To this end I've looked at all the coadd southern fields so far. The
best one is des0102-4914, the field of "El Gordo" a large SZ cluster at
z=0.87. The seeing was good for these images, ~0.9". I've been
concentrating on i-band depth, as this is the default detection band,
and it's also the most important for selecting red sequence galaxies.
There are two reductions of des0102-4914, the first being Huan's
quick-and-dirty standalone pipeline coadd (without psf homogenization
and without all the cleaning steps). The second was a run through DESDM
(though z band was erroneously used as the detection band rather than i,
but I don't think this makes much of a difference.)
The first plot attached is ierr_desdm_huan.png, which shows the i
magnitude error vs i magnitude (using mag_auto as a proxy for total
magnitude). The detection threshold for the DESDM run was set much
lower than for Huan's run, but the error model is very similar. The
DESDM run is nominally a bit deeper, which may be due to cleaning or the
psf homogenization. (And hopefully not an underestimation of the
errors). The lines show the 10sigma detection limit.
How does this compare to the spec? The target i band 10sigma depth is
23.7 mag, after applying an aperture correction to the defined depth
(24.0 in a 1.6*0.9" aperture). You can see in ierr_desdm_mock.png that
we aren't close to reaching this depth -- we're about 0.7 mag too shallow.
This is a problem for cluster red sequence measurements at z~0.9. We're
currently running a mock run with the SV error model to compare directly
with the spec error model to see exactly how much this impacts the
cluster science, but I don't think it will be good.

§ What you are asked to do
Can you return the whole post on i-band coadd depth, word for word? The rows come from a separate source.

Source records
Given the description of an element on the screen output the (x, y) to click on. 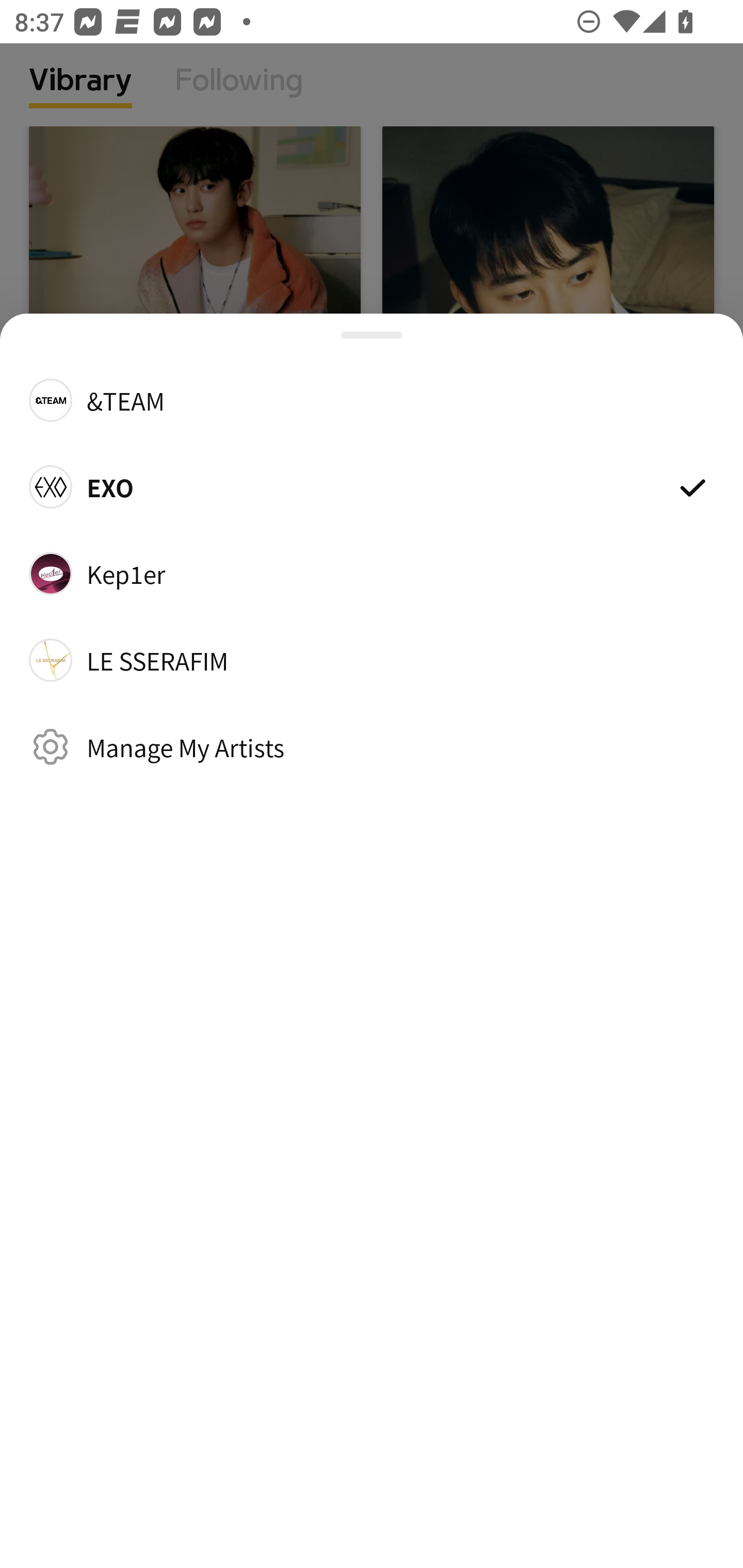
&TEAM (371, 399)
EXO (371, 486)
Kep1er (371, 573)
LE SSERAFIM (371, 660)
Manage My Artists (371, 746)
Given the description of an element on the screen output the (x, y) to click on. 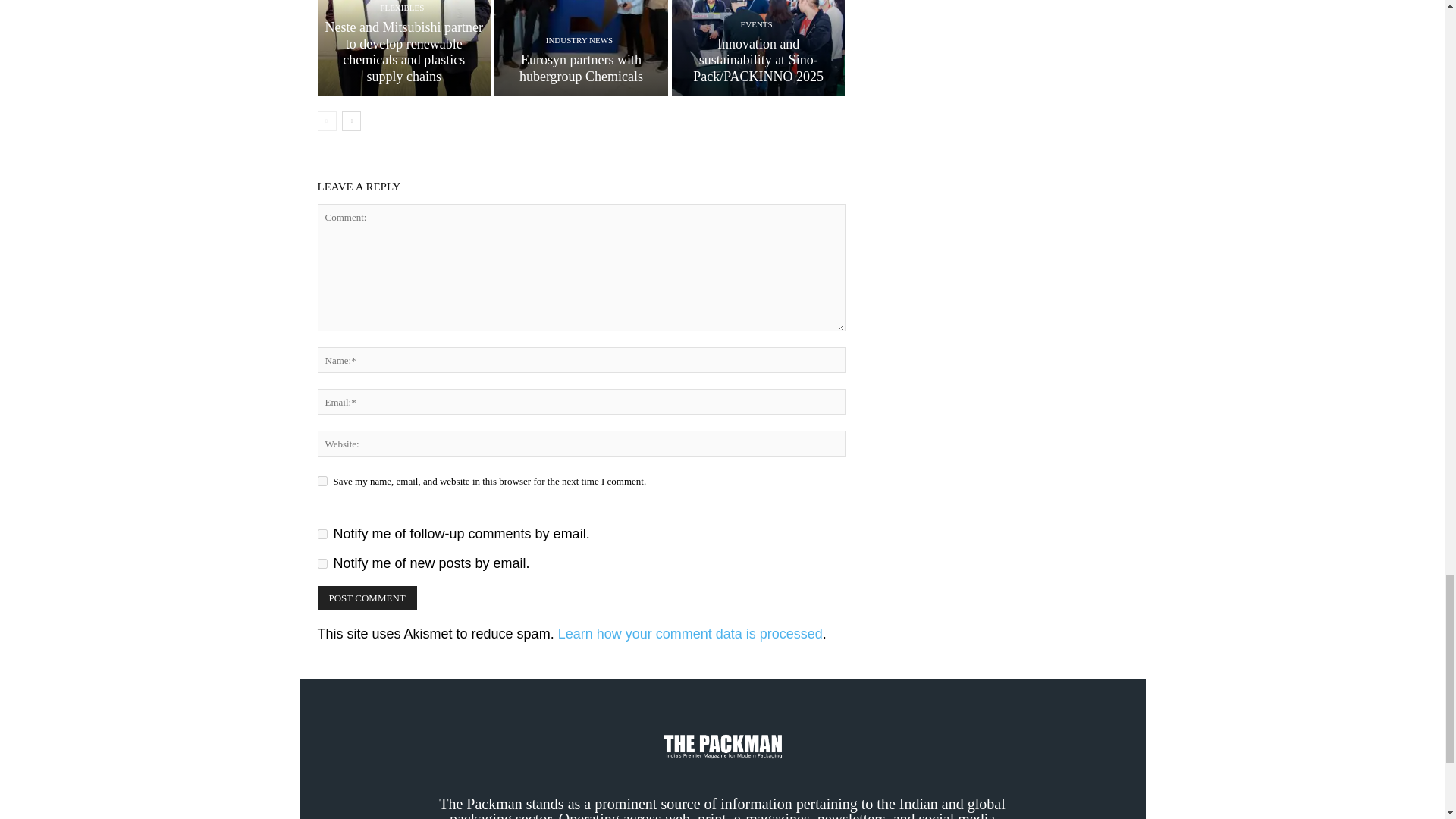
yes (321, 480)
subscribe (321, 563)
subscribe (321, 533)
Post Comment (366, 598)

§ Full solution
To this end I've looked at all the coadd southern fields so far. The
best one is des0102-4914, the field of "El Gordo" a large SZ cluster at
z=0.87. The seeing was good for these images, ~0.9". I've been
concentrating on i-band depth, as this is the default detection band,
and it's also the most important for selecting red sequence galaxies.
There are two reductions of des0102-4914, the first being Huan's
quick-and-dirty standalone pipeline coadd (without psf homogenization
and without all the cleaning steps). The second was a run through DESDM
(though z band was erroneously used as the detection band rather than i,
but I don't think this makes much of a difference.)
The first plot attached is ierr_desdm_huan.png, which shows the i
magnitude error vs i magnitude (using mag_auto as a proxy for total
magnitude). The detection threshold for the DESDM run was set much
lower than for Huan's run, but the error model is very similar. The
DESDM run is nominally a bit deeper, which may be due to cleaning or the
psf homogenization. (And hopefully not an underestimation of the
errors). The lines show the 10sigma detection limit.
How does this compare to the spec? The target i band 10sigma depth is
23.7 mag, after applying an aperture correction to the defined depth
(24.0 in a 1.6*0.9" aperture). You can see in ierr_desdm_mock.png that
we aren't close to reaching this depth -- we're about 0.7 mag too shallow.
This is a problem for cluster red sequence measurements at z~0.9. We're
currently running a mock run with the SV error model to compare directly
with the spec error model to see exactly how much this impacts the
cluster science, but I don't think it will be good.